Why there are different sentences and words yellow-highlighted? Only as tracking mode?

 

Author Response

We thank the referee for her/his positive comments.

Regarding the doses used for this study, these were based on our and other authors' publications. The referee is correct, different doses might have had induced different results. Nicotine effects are indeed dose-dependent with sometime opposite results obtained by low versus high concentrations. We have included this as a limitation of our study.

"This study has some limitations. For instance, the nicotine effects observed here might be specific for the doses used, and therefore the inclusion of different lower and higher doses would be beneficial for the interpretation of the results. "

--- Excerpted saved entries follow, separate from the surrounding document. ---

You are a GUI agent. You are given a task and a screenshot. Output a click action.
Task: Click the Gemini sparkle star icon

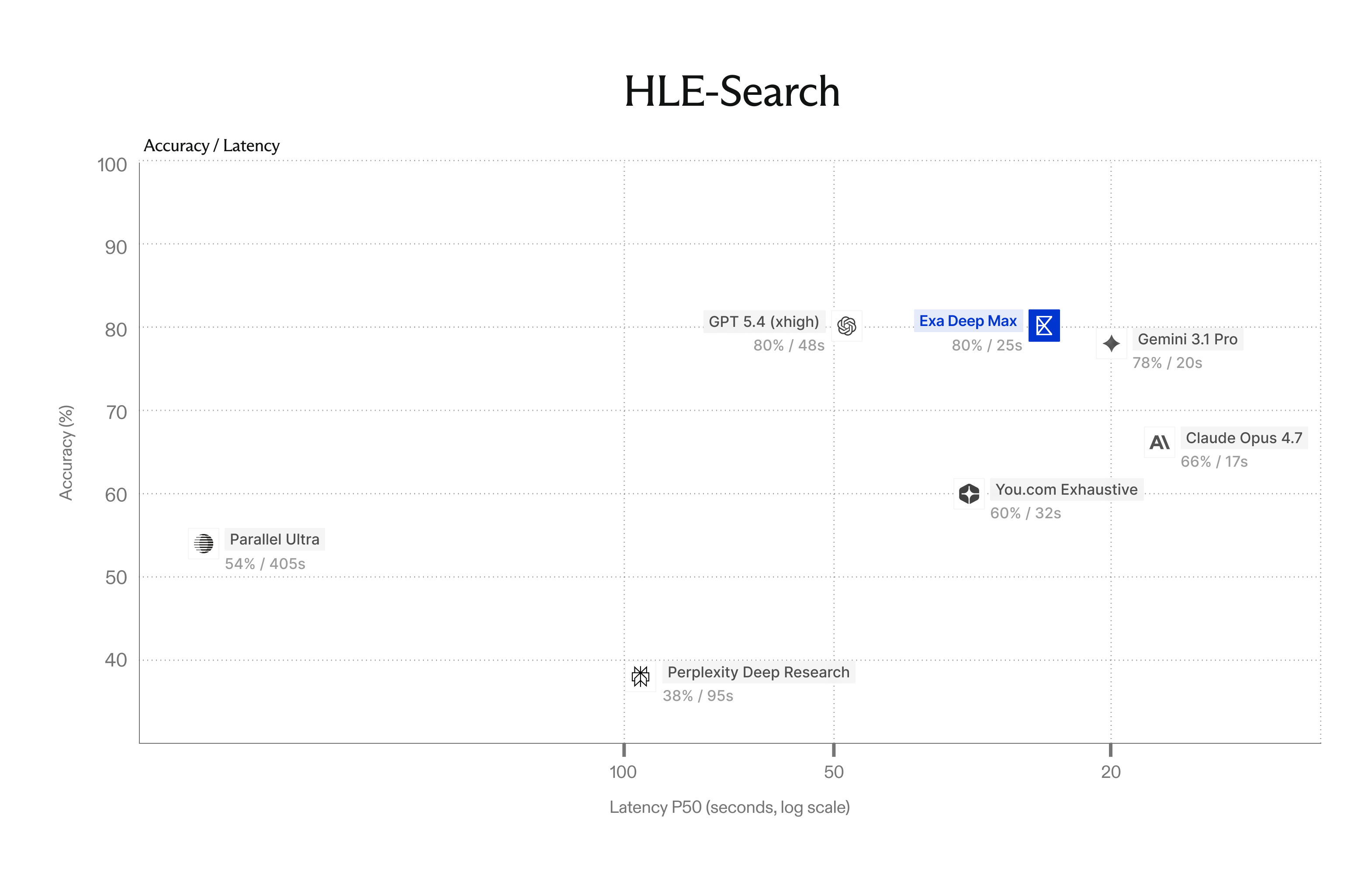click(x=1111, y=343)
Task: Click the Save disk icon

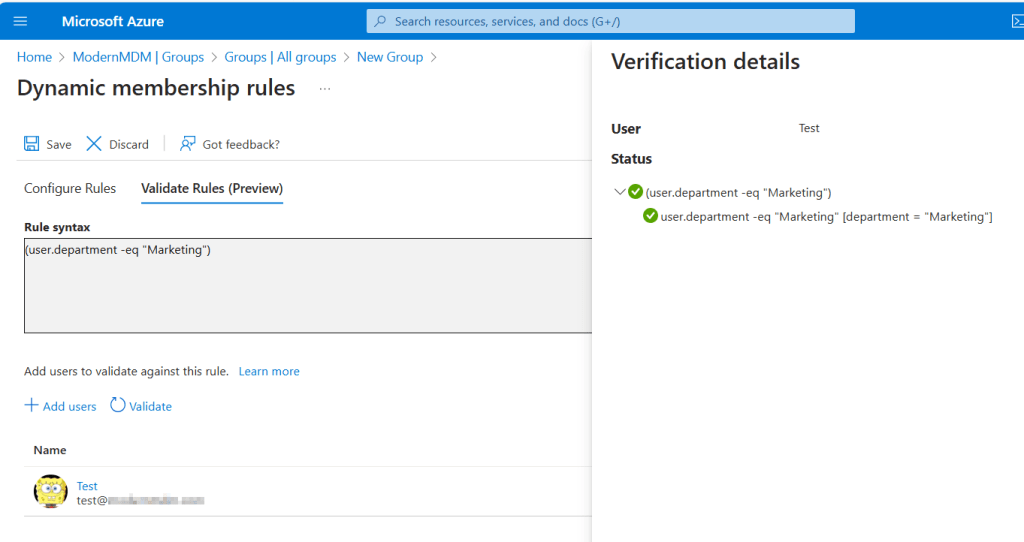Action: pos(32,144)
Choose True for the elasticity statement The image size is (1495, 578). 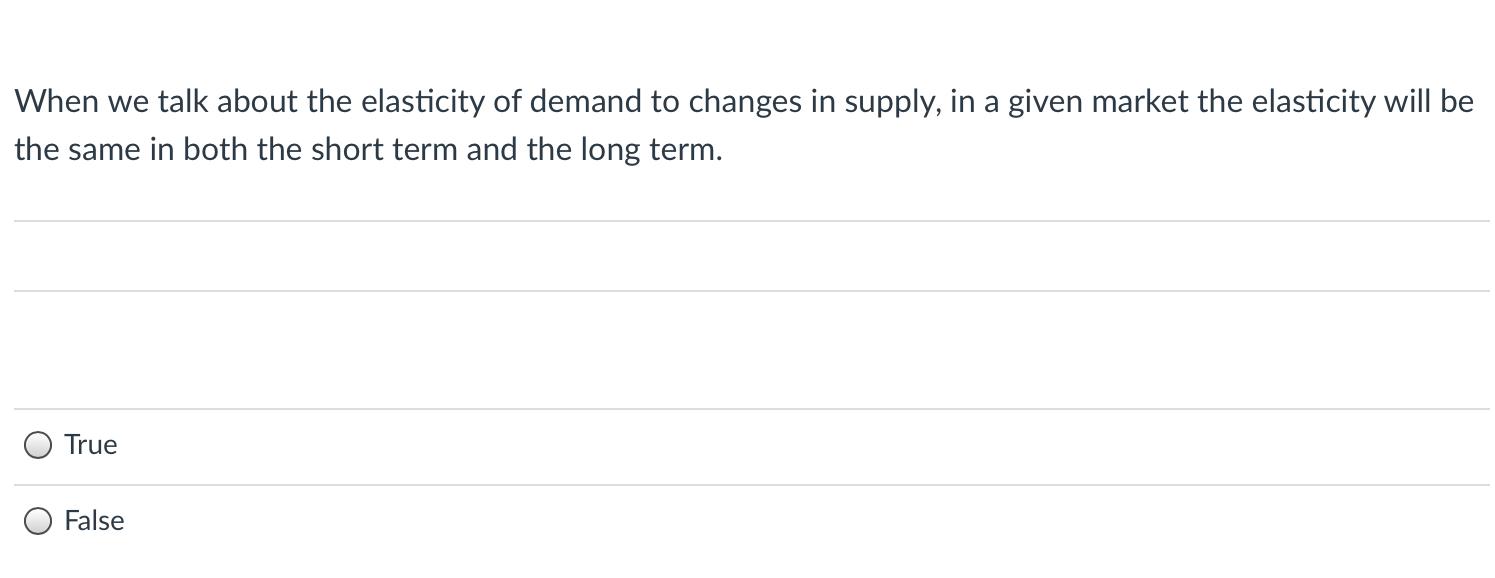click(x=38, y=445)
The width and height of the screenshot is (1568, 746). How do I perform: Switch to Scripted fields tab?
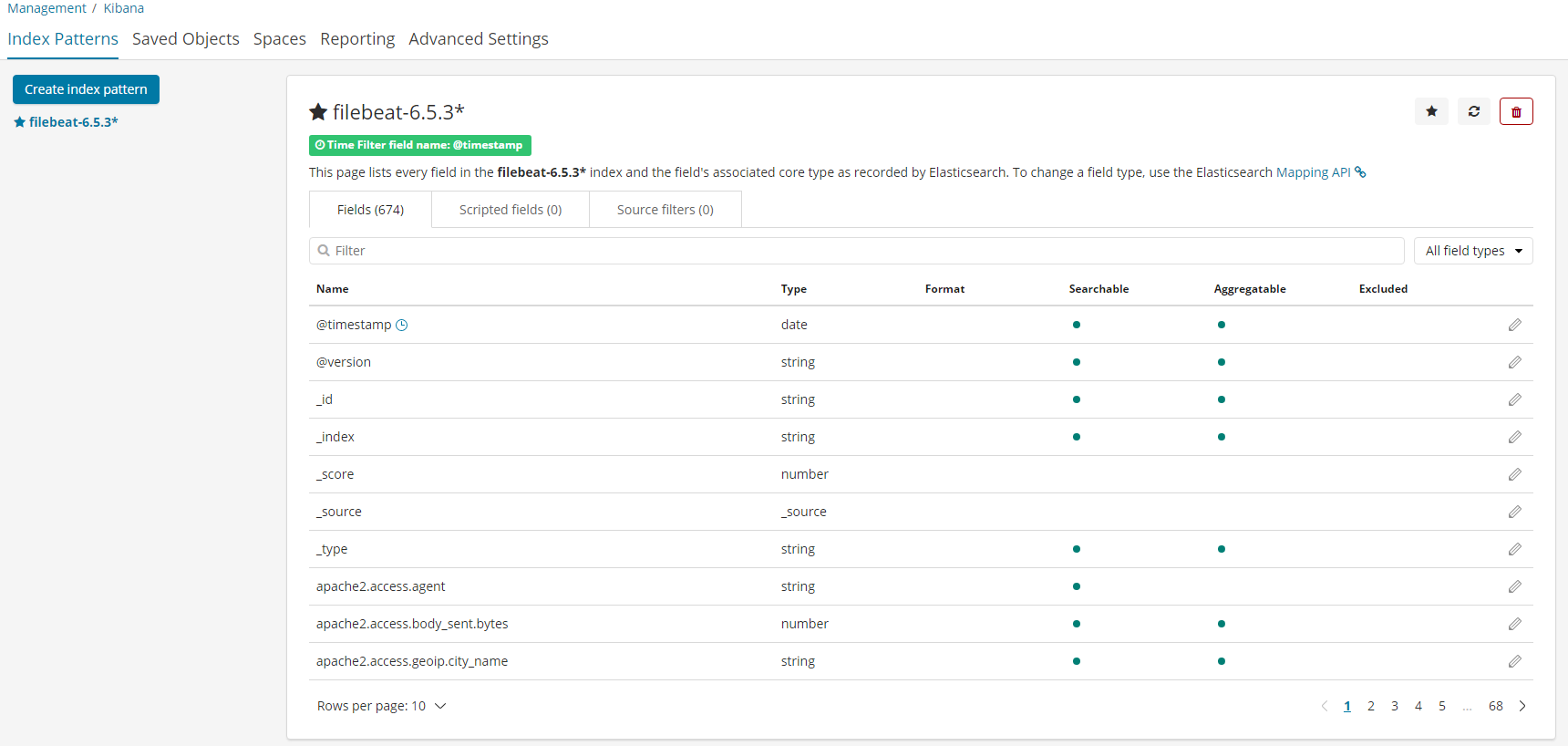tap(511, 210)
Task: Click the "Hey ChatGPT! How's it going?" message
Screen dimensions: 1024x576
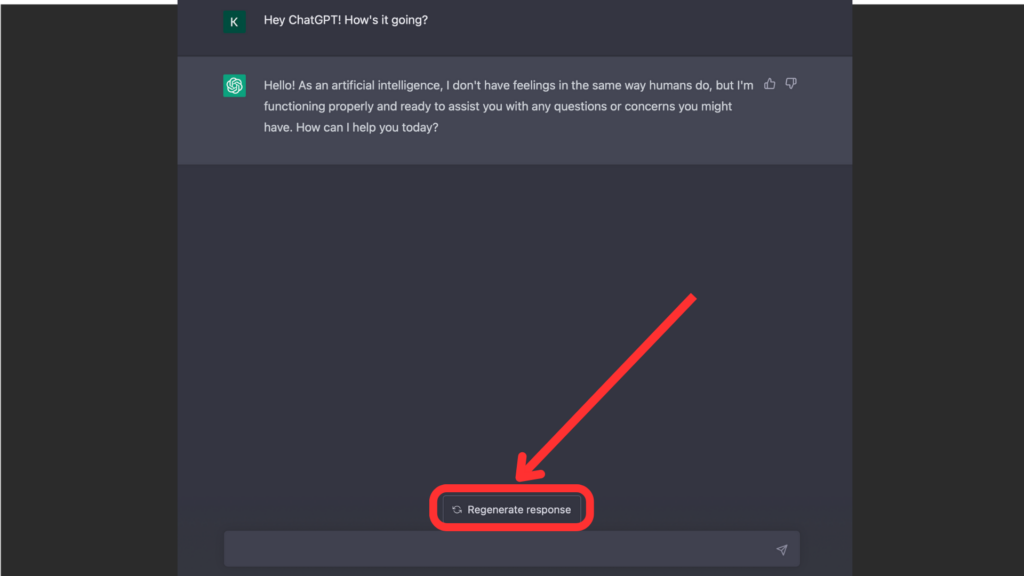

The yellow sentences were the changes asked by the pre-editorial check.

Reviewer 3 Report

The authors found that unconditioned passive, both acute and chronic exposure to moderate / high dose nicotine had a significant effect on the 5-HT2CR signal, mainly in rat LHb, while other brain regions remained unchanged. The authors also observed changes in the 5-HT2CR signal (receptor expression, electrophysiological sensitivity) depending on the duration of exposure to nicotine.

Interesting study revealing new data on 5-HT2CR, LHb and other brain regions in rats with acute and chronic exposure to nicotine. I believe that the study is worth continuing due to the problem of smoking in humans and the still lack of effective therapy.

Minor revision:

1. section "results" 

  • subsection numbers need to be revised
  • 2.2. Effect of Systemic Administration.... Is this a subsection title?

Author Response

We thank the referee's for the positive comments.

We have fixed the heading problems.

Round 2

Reviewer 1 Report

I apologize to the authors for missing key methods in the supplementary material during the previous review. I appreciate their patience regarding this error on my part. Considering this and the additions made in the current version, I believe is it a fine contribution to the field.

Author Response

We thank the referee for helping us making the manuscript better.

This manuscript is a resubmission of an earlier submission. The following is a list of the peer review reports and author responses from that submission.


Round 1

Reviewer 1 Report

Major Comments:

1. Representative spike waveforms should be included with the presentation of the electrophysiology data.

2. While it is mentioned in the figure legend, it should be stated in the results section that Ro 60-0175 is a 5-HT agonist.

3. N values for all experiments should be stated clearly in the figure legends.

 

Minor comments:

1. Since this is an international journal, the reference toward the FDA in the introduction should be clarified regarding if it is the US FDA or that of another country.

2. There should be more clearly stated details regarding the brain regions and cell types in which 5-HT2cRs reside.